Sepotong Kata di Sebuah Silet

"Cepat lapor ke Bu Guru!" teriak Indy sambil merangkul tubuh Kiara yang sudah tak sadarkan diri.

Semua teman – teman Kiara terperangah melihat mulut Kiara yang terus mengeluarkan darah,kejadian ini bagaikan matahari yang mulai mencair . Hingga tak heran, mereka menjadi ketakutan. Indy menemukan sebuah silet di tangan Kiara dan memberikannya pada Bu Diana dan beberapa guru lainnya yang datang masuk ke Kelas.

"Ada apa ini? Kenapa mulut Kiara mengeluarkan darah terus?" tanya Bu Diana yang turut terperangah melihat kondisi Kiara.

"Kami juga tidak tahu, Bu. Dari tadi pagi, Kiara terus diam di tempat duduknya. Saat Indy menghampirinya, mulut Kiara mengeluarkan darah dan bibirnya sangat pucat." jelas Ketua Kelas, Eka.

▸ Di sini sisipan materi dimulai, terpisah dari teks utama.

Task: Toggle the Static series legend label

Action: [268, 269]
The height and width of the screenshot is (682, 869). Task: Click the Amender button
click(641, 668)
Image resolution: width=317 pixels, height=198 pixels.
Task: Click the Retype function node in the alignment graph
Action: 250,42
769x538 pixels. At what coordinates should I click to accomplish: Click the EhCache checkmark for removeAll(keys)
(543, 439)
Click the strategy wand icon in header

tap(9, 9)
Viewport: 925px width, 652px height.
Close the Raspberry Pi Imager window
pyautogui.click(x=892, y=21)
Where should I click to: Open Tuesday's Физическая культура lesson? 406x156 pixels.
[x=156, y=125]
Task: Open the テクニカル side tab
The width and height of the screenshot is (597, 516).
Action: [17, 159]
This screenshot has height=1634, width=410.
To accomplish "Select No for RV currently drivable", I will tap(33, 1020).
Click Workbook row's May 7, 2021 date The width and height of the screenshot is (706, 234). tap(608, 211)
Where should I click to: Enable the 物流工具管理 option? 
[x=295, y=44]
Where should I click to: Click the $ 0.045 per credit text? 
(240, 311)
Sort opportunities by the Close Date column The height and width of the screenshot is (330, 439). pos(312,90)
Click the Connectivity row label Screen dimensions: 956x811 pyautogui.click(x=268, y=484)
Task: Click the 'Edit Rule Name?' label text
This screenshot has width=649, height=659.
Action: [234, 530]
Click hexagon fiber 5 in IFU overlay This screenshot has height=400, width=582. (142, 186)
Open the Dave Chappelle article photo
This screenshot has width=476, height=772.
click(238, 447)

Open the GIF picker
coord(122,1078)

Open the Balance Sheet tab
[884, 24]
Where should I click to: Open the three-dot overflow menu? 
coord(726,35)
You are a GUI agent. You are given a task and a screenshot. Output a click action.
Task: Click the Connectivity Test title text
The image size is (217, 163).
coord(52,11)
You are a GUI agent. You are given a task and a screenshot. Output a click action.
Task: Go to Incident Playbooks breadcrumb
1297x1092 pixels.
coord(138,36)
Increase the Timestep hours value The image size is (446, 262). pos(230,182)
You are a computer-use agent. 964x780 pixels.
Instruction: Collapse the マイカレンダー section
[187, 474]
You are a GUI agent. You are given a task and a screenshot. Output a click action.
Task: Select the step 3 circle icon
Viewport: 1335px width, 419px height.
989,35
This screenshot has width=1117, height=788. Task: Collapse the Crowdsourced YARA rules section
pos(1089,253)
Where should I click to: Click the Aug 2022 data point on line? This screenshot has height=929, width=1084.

"Pak Yudi, tolong angkat Kiara dan bawa dia ke Rumah Sakit. Nanti saya dan beberapa orang guru akan menyusul." ucap Bu Diana.

Disertai dengan satu anggukan, Pak Yudi langsung mengangkat Kiara yang dalam kondisi mulut bersimbah darah. Pak Yudi berlari keluar Sekolah untuk membawa Kiara menggunakan taksi. Sopir taksi juga terperangah melihat kondisi Kiara.

Sesampainya di Rumah Sakit, bibir Kiara pucat. Bahkan tak hanya bibir, wajah Kiara pun turut pucat pasi. Kiara langsung dibawa ke Ruang Unit Gawat Darurat untuk mendapat pertolongan segera.

"Bagaimana keadaan siswi saya, suster?" tanya Pak Yudi pada seorang suster yang keluar dari Ruang UGD.

"Alhamdulillah. Tuhan masih menyayangi siswi bapak. Ia berhasil kami selamatkan. Terdapat luka goresan yang cukup parah. Itulah yang menyebabkan mulut siswi bapak terus saja mengeluarkan darah." jelas suster muda itu.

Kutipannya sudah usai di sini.